For nearly eight hours, a parade of speakers representing Jewish and pro-Palestinian groups went before the committee, and the meeting quickly descended into the type of unproductive and toxic quarrel familiar to undergrad students. Israel was characterized alternately as the only democracy in the Middle East and the region’s most repressive occupying power. The spectre of the Holocaust was raised again and again, and the names of Goebbels, Desmond Tutu, Ahmadinejad and Martin Luther King were tossed about like confetti.

If there’s anything more depressing than an interminable debate over Israel and Palestine, it’s an interminable debate over Israel and Palestine with potentially lethal consequences for an overwhelmingly positive event like Pride. For a while, it appeared the gay fest would be derailed unless City Hall could come to agreement over the nature of the state of Israel.

Some on the committee seemed to encourage the hijacking of Pride’s future by the Israel-Palestine issue. Councillor Giorgio Mammoliti – who insisted that QuAIA’s no-show promise was not good enough and demanded that Pride commit to turfing the group if it made an appearance – egged on Israel’s defenders. He forfeited his own speaking time so they could describe the virtues of the Jewish state, and hammered QuAIA’s supporters, asking questions like “What is the status of gay rights in the countries surrounding Israel?”

Councillor James Pasternak also joined in, asking one speaker, “How many Palestinian lives are saved in Israeli hospitals each year?” The speaker didn’t know, of course, but it’s probably a lot.

At one point, Deputy Mayor Doug Holyday begged speakers and councillors to stick with the matter at hand, but to no avail. “The report before us is dealing with the city manager’s opinion on a matter. We’re far, far away from that report,” he said. “It’s an absolute shame that this forum has been used in this way.”

For his part, Mammoliti gave the packed committee room every indication that he was going to reject the city manager’s report. “The more this discussion goes on, the more I feel like I’ve been doing the right thing,” he said at one point to loud applause from the pro-Israel contingent.

But hours later, he endorsed the city manger’s determination that “Israeli apartheid” was not discriminatory. Then, minutes after voting for the report, Mammoliti unaccountably declared that he completely disagreed with it. “I personally feel that ‘Israeli apartheid’ is a very dangerous statement and is discriminatory. QuAIA better stay away.
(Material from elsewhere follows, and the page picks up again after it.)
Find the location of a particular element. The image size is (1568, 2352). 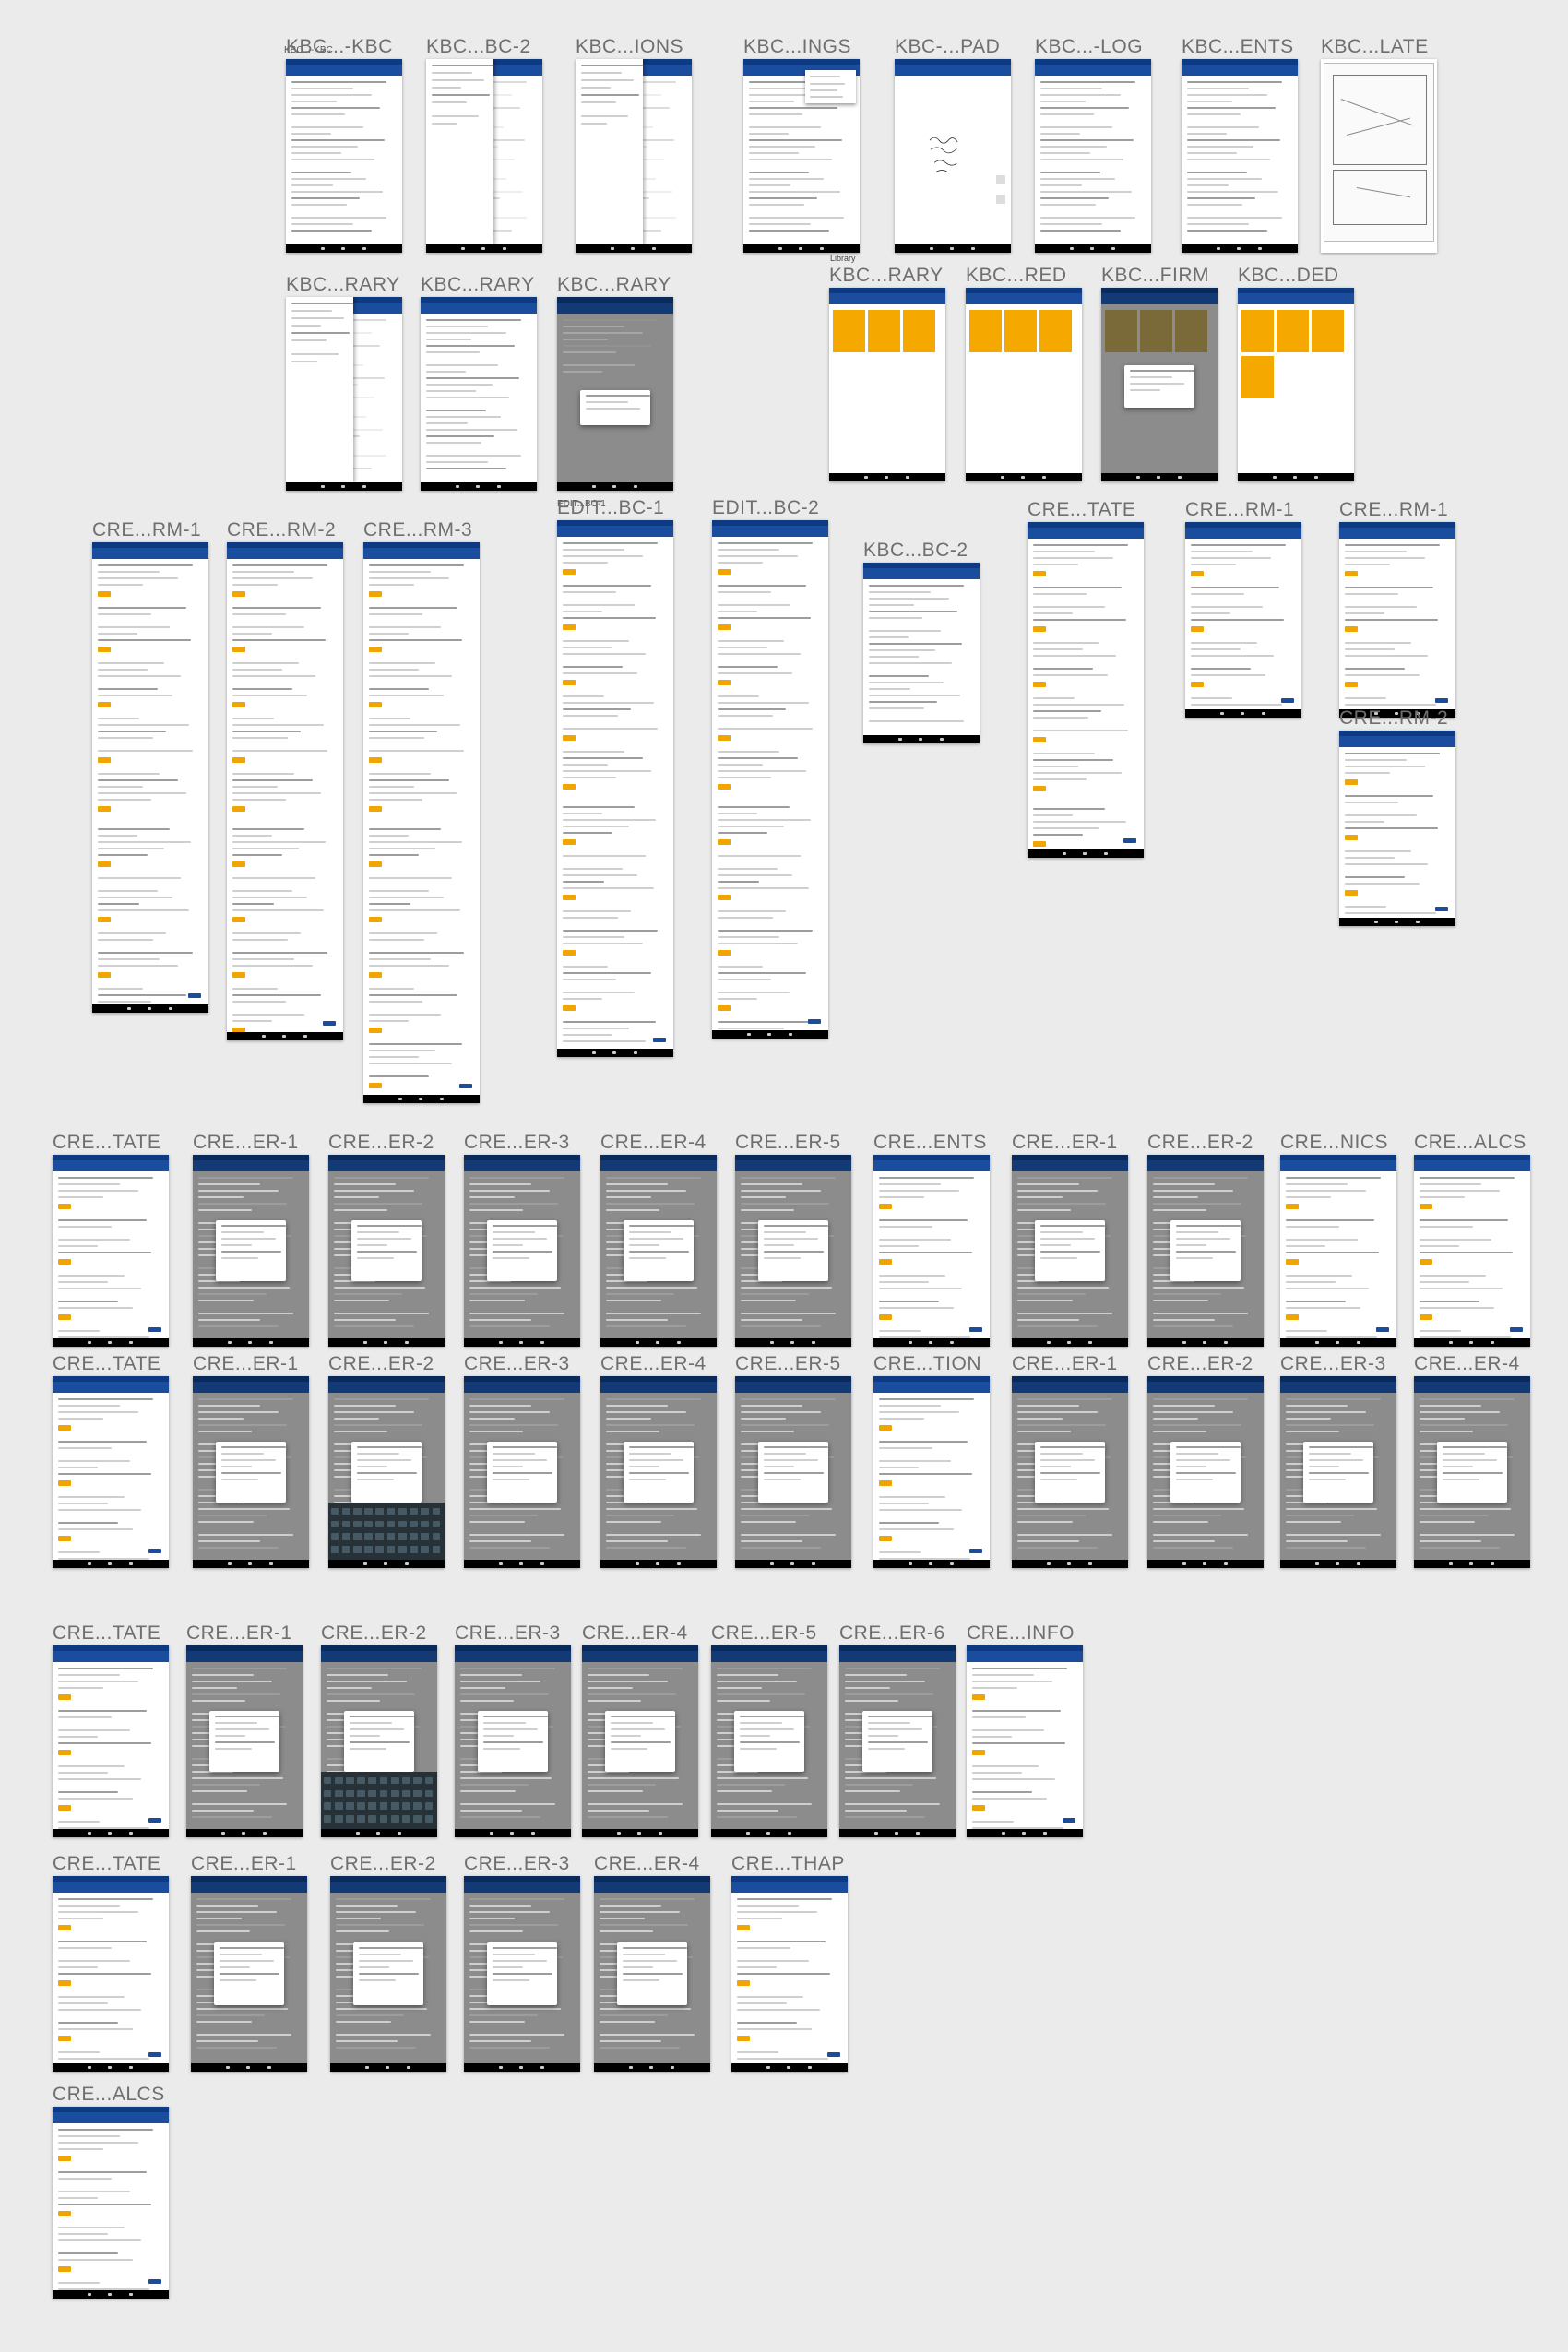

side-tool-icon is located at coordinates (1000, 200).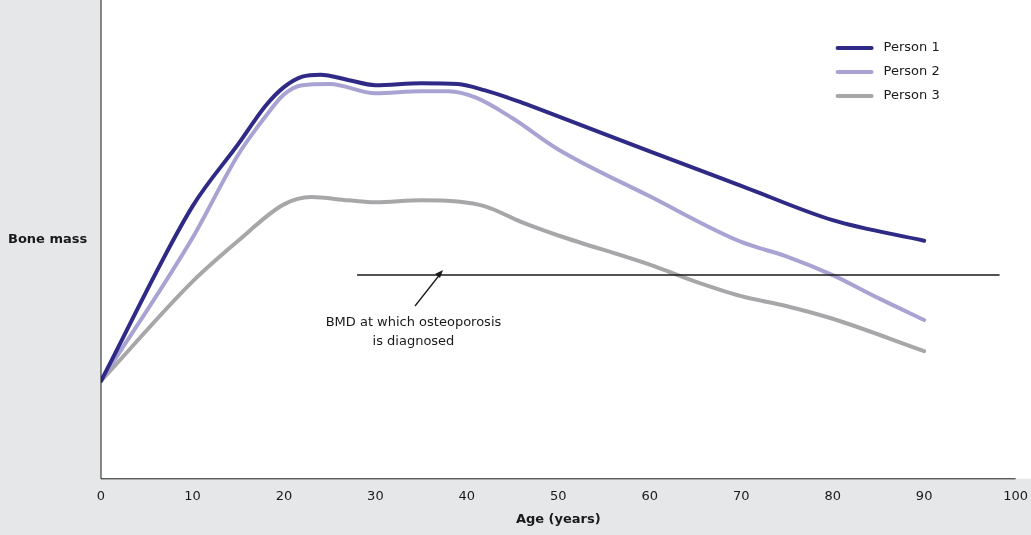 The image size is (1031, 535). I want to click on x-tick-label: 10, so click(192, 495).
This councillor will defend the Jewish community, and I will do it in an aggressive way.”

Still, Pride co-chair Francisco Alvarez somewhat generously lauded the dust-up. “In the end it was a really good debate. We’re pleased that we’re not going to be singled out.”‘

To Councillor Kristyn Wong-Tam, the whole affair seemed a set-up job by Mammoliti. “Why we’re not talking about the city’s anti-discrimination policy, and whether or not Pride is in compliance I have no idea.”

Pride Toronto stuck to its position that it could not guarantee that QuAIA would not appear at Pride events, referring to its complaints process set up to deal with any element of the festivities that some might find offensive. Alvarez did confirm that QuAIA has not registered to march in the parade.
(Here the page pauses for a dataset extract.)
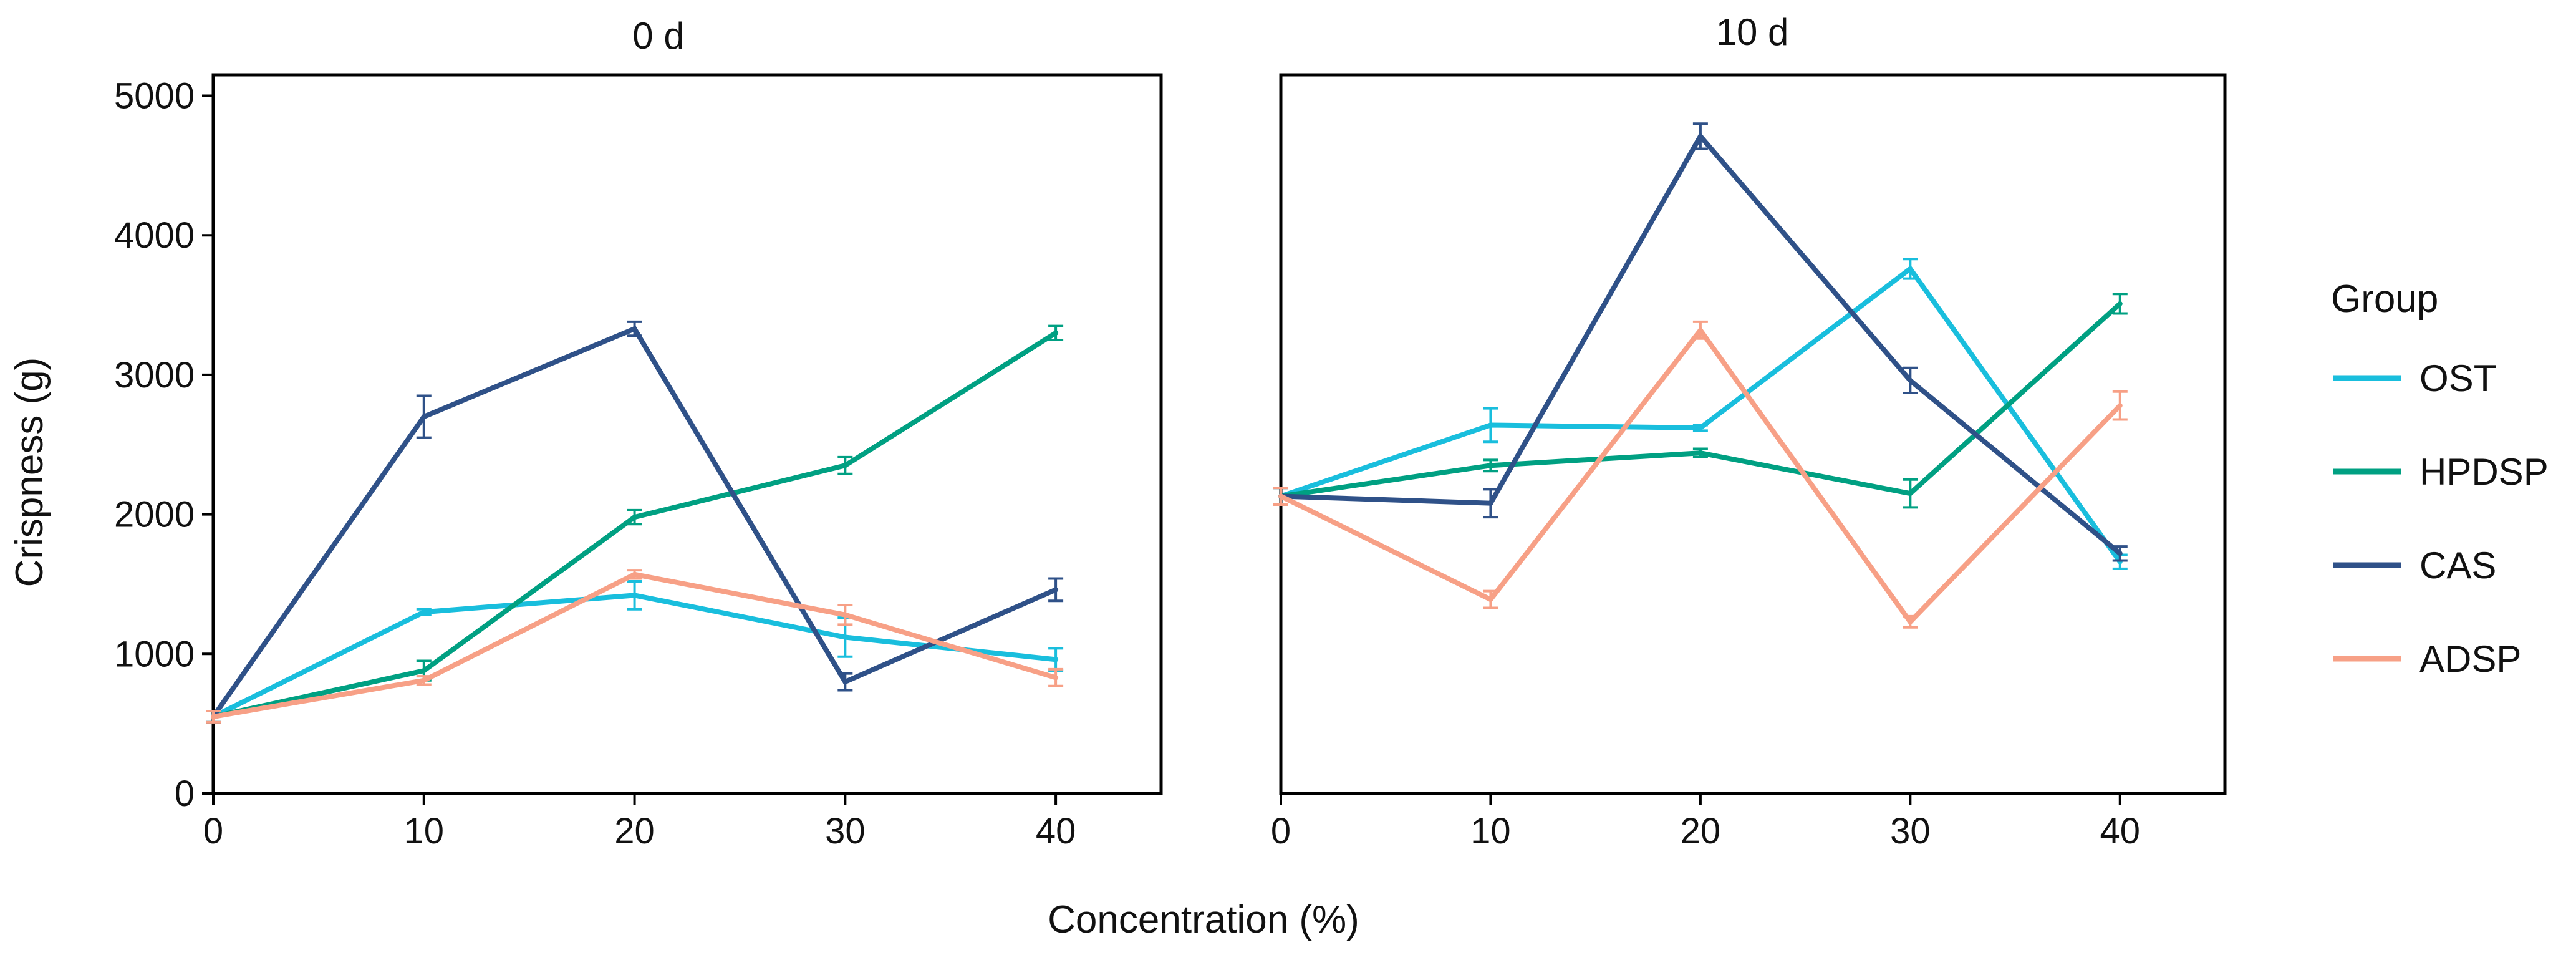  I want to click on x-tick-label-0-d-10: 10, so click(424, 831).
Tim McCaskell of QuAIA, missing an opportunity to douse the flames by reaffirming the org’s planned absence, instead screened a four-minute video about the importance of keeping Pride political. Still, he welcomed the meeting’s final decision.
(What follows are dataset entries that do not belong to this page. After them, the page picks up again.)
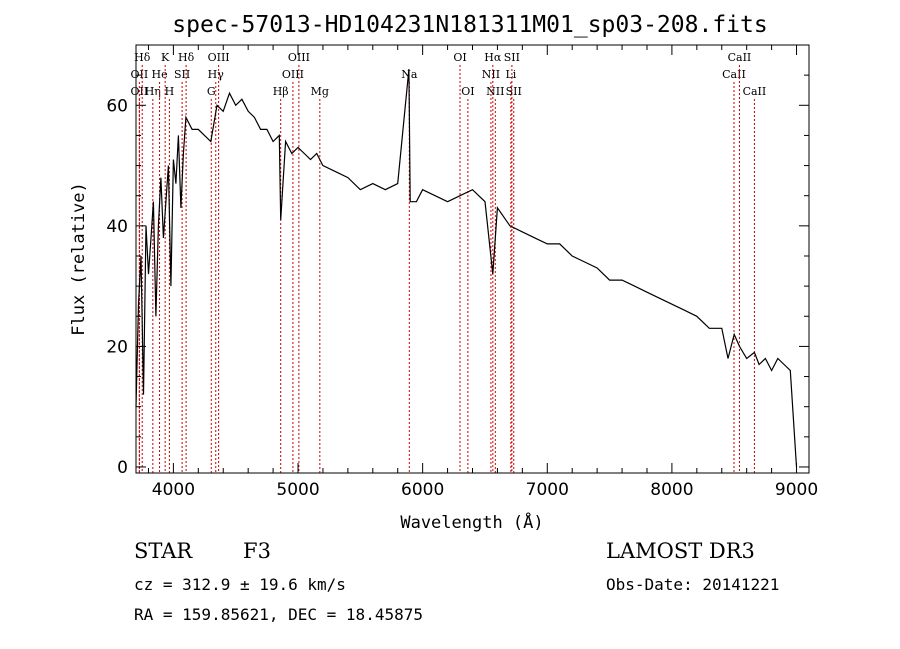 The image size is (900, 649). What do you see at coordinates (278, 614) in the screenshot?
I see `coordinates: RA = 159.85621, DEC = 18.45875` at bounding box center [278, 614].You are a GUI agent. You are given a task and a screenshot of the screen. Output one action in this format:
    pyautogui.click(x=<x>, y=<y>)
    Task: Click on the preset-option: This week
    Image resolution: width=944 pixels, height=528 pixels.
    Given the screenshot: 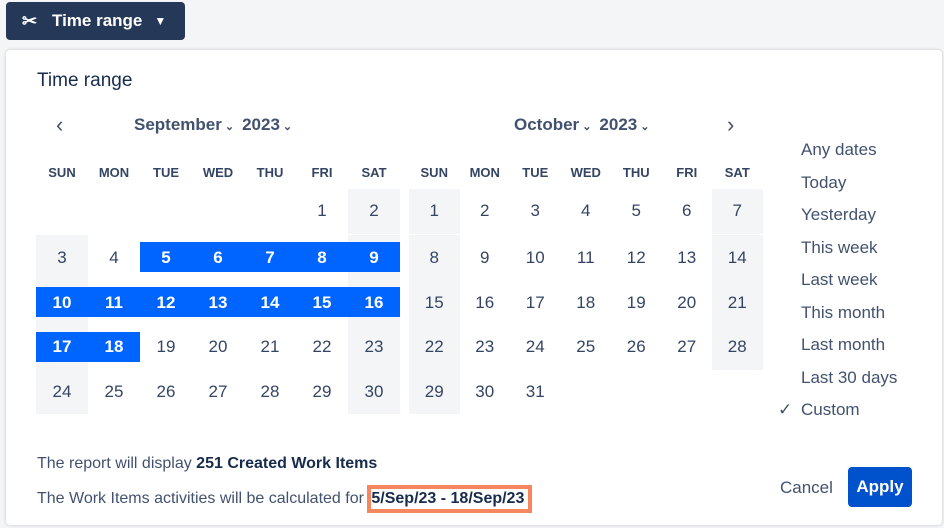 What is the action you would take?
    pyautogui.click(x=849, y=248)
“With the city manager’s report, we won the right to march in the parade,” he said. Explaining QuAIA’s tactical retreat, he said, “It would have been a hollow victory if there were no parade to march in.”

The decision now goes to council as part of a broader report on events funding, but the executive says Pride cash will be withheld until after the event to ensure that QuAIA keeps its word.